The purpose of our study was to investigate the possibility of a predictive indicator of cancer diagnosis preoperatively based on preoperative clinical information including inflammatory markers in patients with primary hyperparathyroidism. The LMR can be obtained from peripheral blood and can be easily evaluated. Thus, if cancer can be predicted during the treatment of primary hyperparathyroidism, the LMR can help guide treatment. The addition of tumor size to LMR was shown to increase the ability to predict cancer.

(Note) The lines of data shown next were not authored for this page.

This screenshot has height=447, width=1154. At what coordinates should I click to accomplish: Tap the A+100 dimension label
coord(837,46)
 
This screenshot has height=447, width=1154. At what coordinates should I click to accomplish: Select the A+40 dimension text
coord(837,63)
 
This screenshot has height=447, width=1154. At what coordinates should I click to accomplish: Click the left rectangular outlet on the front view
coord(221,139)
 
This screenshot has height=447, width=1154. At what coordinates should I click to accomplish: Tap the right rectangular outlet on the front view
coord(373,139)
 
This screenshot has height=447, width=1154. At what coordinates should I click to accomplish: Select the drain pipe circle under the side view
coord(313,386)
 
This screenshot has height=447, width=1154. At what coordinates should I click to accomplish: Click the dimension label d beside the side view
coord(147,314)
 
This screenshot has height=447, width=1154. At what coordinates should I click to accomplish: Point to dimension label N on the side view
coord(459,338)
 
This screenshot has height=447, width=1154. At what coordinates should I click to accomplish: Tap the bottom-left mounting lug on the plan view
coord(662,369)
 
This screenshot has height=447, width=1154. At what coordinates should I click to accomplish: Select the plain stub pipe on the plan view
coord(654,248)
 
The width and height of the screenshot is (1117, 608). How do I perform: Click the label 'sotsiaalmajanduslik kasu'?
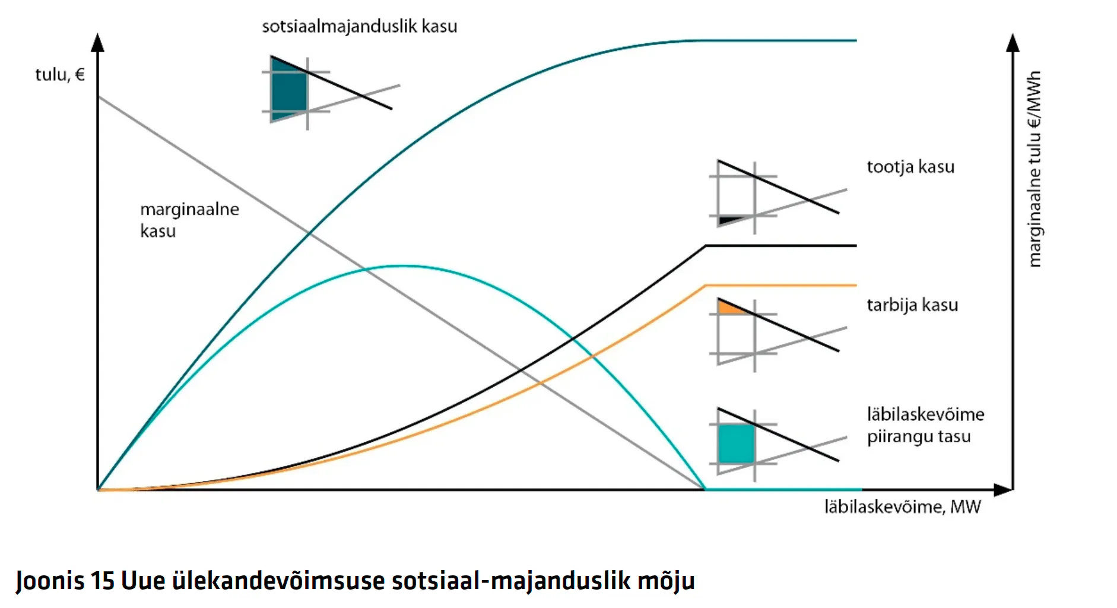360,27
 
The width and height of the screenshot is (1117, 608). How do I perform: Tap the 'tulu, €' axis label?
60,75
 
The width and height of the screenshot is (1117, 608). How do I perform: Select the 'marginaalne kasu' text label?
189,220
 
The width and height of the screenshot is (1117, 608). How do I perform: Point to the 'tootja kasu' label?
910,167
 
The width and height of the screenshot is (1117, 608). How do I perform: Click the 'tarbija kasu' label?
912,305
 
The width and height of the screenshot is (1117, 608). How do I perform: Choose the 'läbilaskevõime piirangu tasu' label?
925,425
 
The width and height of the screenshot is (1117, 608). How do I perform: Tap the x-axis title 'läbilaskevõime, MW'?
902,507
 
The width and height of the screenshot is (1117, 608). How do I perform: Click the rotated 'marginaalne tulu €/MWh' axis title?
1035,169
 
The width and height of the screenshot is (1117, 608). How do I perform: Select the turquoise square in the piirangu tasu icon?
736,443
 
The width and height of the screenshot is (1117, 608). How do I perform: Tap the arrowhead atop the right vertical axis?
1013,42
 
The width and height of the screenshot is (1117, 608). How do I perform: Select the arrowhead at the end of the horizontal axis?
1003,490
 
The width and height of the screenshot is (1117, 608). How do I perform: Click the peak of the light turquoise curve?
402,266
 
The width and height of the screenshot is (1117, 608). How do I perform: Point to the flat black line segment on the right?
781,245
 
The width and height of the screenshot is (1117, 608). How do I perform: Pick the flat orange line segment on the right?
781,286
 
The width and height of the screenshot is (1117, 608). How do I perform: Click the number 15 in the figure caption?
102,580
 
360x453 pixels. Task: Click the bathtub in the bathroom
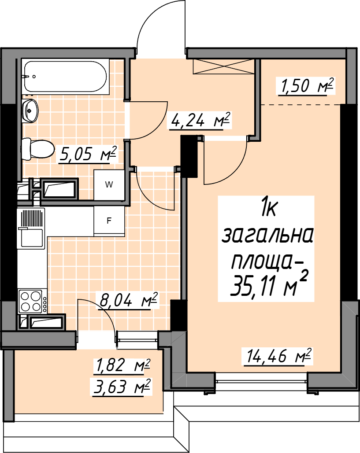click(x=65, y=77)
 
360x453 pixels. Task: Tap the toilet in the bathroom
click(x=37, y=149)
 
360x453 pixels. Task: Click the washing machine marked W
click(x=109, y=184)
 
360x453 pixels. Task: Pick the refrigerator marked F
click(x=109, y=221)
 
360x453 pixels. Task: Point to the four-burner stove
click(x=32, y=301)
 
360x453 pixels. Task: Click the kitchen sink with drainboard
click(x=31, y=228)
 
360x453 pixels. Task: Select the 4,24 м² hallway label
click(x=200, y=120)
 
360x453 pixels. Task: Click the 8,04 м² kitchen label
click(x=128, y=300)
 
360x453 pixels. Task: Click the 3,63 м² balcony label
click(x=122, y=387)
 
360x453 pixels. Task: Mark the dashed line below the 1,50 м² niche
click(x=301, y=104)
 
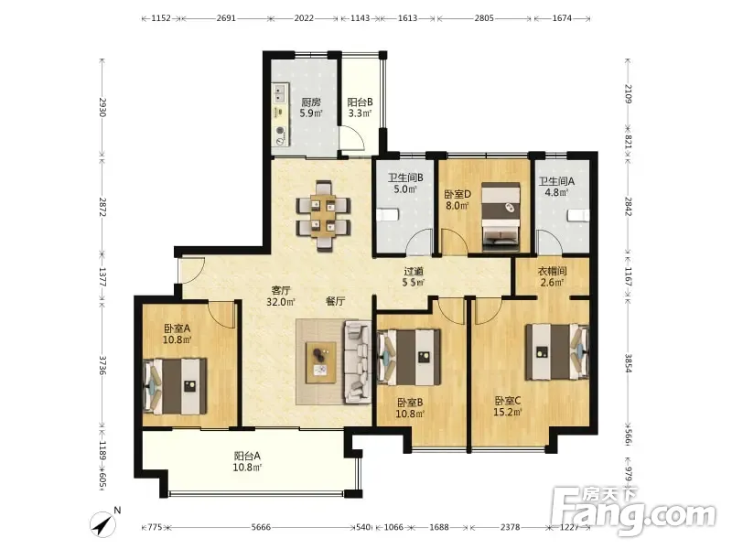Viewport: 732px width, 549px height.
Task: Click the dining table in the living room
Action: pyautogui.click(x=323, y=216)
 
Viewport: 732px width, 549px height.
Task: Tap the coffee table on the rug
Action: pyautogui.click(x=321, y=362)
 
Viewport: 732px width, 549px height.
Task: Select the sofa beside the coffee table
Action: pyautogui.click(x=358, y=361)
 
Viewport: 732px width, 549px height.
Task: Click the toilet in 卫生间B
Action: pyautogui.click(x=386, y=215)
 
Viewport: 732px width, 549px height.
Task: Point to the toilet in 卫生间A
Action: pyautogui.click(x=578, y=216)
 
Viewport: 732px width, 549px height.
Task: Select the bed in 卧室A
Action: pyautogui.click(x=175, y=386)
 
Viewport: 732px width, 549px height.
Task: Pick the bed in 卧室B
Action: pyautogui.click(x=409, y=358)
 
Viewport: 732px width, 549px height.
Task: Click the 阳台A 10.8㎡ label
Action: pyautogui.click(x=247, y=461)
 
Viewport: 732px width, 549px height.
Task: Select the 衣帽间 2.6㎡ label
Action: pyautogui.click(x=553, y=276)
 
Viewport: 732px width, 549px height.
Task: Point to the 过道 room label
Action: pyautogui.click(x=414, y=271)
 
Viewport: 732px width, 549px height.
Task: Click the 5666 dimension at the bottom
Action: pyautogui.click(x=261, y=527)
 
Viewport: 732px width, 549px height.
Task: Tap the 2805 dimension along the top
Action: pyautogui.click(x=484, y=18)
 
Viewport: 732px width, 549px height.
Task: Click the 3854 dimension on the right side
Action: pyautogui.click(x=629, y=362)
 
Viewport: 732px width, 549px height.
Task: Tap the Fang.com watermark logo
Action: pyautogui.click(x=634, y=511)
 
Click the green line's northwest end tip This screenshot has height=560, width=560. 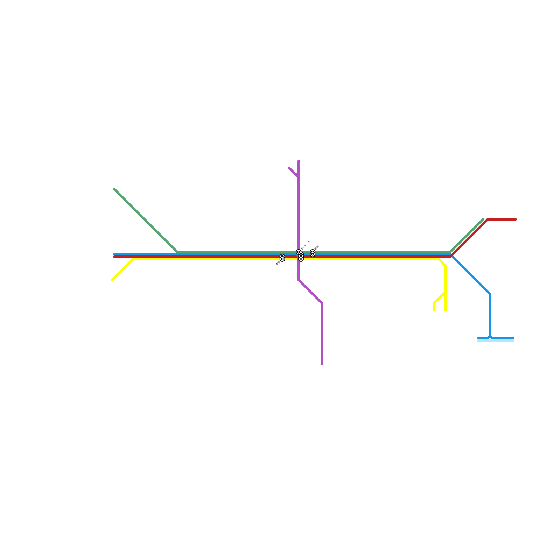coord(114,189)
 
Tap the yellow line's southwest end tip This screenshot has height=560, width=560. coord(112,280)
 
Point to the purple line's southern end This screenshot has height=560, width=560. coord(322,364)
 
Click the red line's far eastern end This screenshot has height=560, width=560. coord(516,219)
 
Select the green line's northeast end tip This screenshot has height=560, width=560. coord(483,219)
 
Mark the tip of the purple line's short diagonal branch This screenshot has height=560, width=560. coord(289,168)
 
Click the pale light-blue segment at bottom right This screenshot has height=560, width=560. coord(496,341)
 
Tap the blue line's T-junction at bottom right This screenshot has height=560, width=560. coord(490,338)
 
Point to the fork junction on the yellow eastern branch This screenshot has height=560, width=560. coord(446,292)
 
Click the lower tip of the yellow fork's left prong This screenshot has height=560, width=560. coord(434,310)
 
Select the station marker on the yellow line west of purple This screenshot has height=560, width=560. coord(282,259)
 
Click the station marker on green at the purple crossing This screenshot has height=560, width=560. coord(299,252)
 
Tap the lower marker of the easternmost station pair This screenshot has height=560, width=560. coord(313,254)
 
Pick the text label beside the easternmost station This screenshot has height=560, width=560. coord(317,248)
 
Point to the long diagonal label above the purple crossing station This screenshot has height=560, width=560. coord(305,245)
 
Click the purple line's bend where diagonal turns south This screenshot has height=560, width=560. coord(322,303)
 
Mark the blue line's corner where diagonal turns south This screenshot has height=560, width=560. coord(490,294)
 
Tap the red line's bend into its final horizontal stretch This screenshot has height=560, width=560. coord(488,219)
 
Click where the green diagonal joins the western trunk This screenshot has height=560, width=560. coord(178,252)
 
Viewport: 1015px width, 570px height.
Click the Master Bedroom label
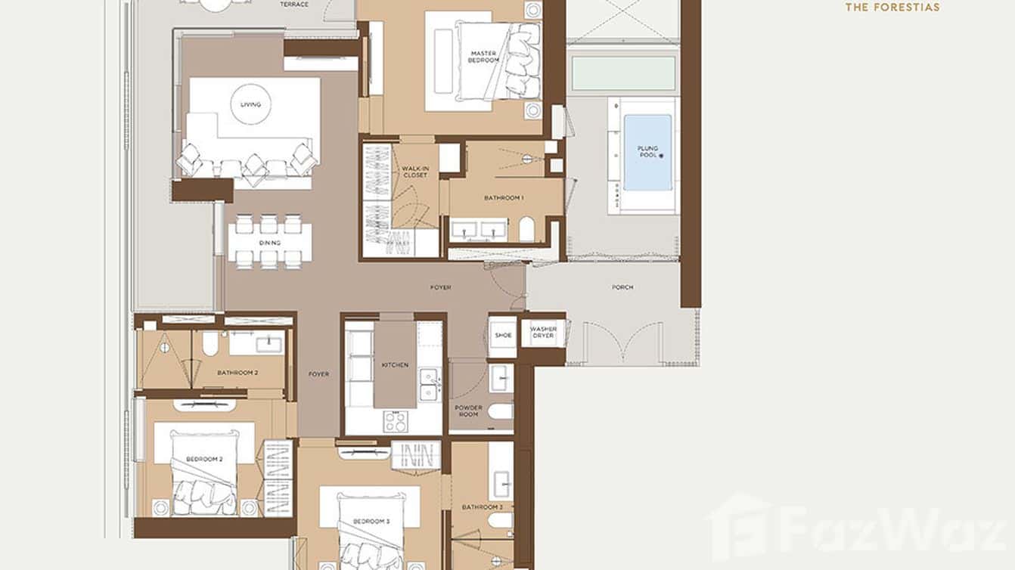coord(483,57)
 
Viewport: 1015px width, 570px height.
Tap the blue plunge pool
coord(647,153)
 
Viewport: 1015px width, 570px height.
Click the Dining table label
coord(269,243)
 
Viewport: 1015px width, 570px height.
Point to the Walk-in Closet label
coord(414,172)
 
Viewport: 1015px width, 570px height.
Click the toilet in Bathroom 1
coord(527,228)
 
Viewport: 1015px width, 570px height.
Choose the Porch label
coord(622,287)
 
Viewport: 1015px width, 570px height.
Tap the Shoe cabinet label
coord(503,336)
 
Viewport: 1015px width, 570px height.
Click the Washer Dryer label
coord(543,333)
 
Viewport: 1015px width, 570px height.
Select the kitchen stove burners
coord(395,421)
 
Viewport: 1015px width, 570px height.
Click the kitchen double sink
coord(430,383)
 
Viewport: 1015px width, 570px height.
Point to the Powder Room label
coord(468,410)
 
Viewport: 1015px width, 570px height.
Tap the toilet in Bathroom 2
coord(210,344)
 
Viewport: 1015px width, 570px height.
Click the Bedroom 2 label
coord(203,459)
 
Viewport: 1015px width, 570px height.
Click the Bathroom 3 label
coord(482,507)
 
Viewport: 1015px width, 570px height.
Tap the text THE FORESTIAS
coord(892,8)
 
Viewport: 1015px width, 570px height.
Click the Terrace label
coord(294,5)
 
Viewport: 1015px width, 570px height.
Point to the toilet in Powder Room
coord(499,411)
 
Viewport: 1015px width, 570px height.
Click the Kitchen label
coord(394,365)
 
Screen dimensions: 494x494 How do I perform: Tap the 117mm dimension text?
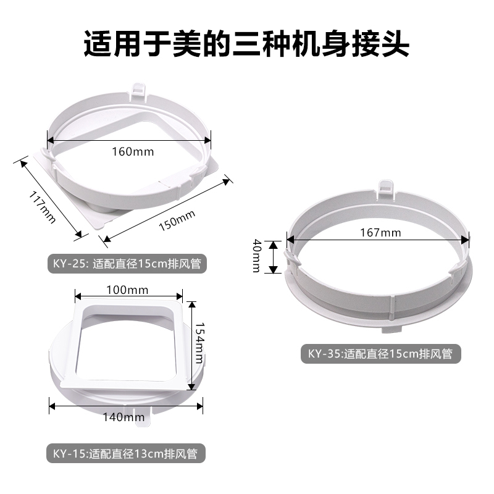tap(43, 207)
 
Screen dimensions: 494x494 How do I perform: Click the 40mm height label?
tap(255, 256)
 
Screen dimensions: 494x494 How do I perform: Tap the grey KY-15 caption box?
tap(125, 454)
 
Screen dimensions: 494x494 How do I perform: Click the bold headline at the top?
tap(247, 45)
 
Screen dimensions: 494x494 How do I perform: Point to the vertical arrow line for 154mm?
tap(191, 346)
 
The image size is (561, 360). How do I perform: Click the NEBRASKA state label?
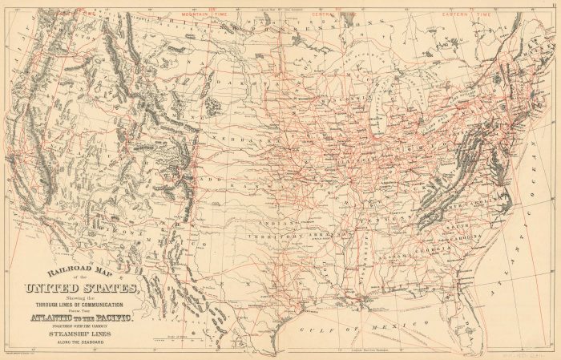pyautogui.click(x=255, y=139)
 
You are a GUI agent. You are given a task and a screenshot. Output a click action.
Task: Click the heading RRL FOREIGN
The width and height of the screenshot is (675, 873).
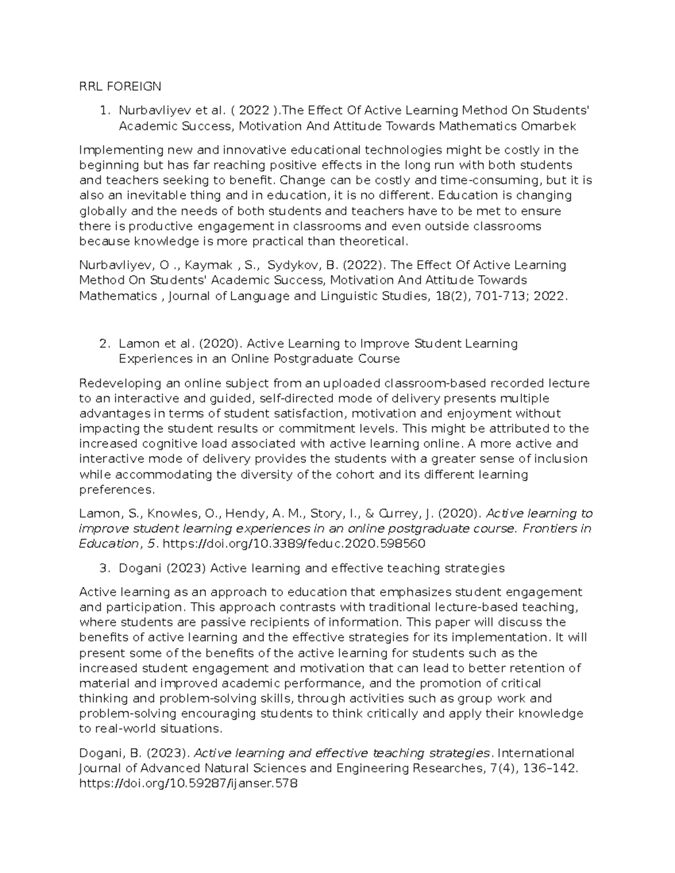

This study has several limitations. First, this is a retrospective single-center study. Secondly, the relatively small sample size inevitably may result in uncontrolled or unrecognized bias. Thirdly, the study was not intended to elucidate the mechanism of decreased LMR in patients with PC. Fourthly, as for the results of hematological parameters, it cannot be denied that there may be some differences in the accuracy of the results due to differences in the equipment used over the years. Thus, a prospective multicenter study with a large sample size is needed to further evaluate the clinical applicability of the present results. However, the inability to prospectively study very rare tumors may also be a limitation of this research.
Conclusion
In patients with primary hyperparathyroidism, a preoperative LMR lower than 4.85 and a tumor larger than 28 mm in diameter may indicate PC. This is the first study to investigate the accuracy of inflammatory markers in the preoperative prediction of PC. It is a simple and optimal combination of markers for predicting the possibility of PC and may help in the selection of appropriate treatment.
Declaration of interest
The authors declare that there is no conflict of interest that could be perceived as prejudicing the impartiality of the research reported.
Funding
This work did not receive any specific grant from any funding agency in the public, commercial, or not-for-profit sector.
Acknowledgements
The authors would like to express our gratitude to all the staff members of Ito Hospital who cooperated with this research.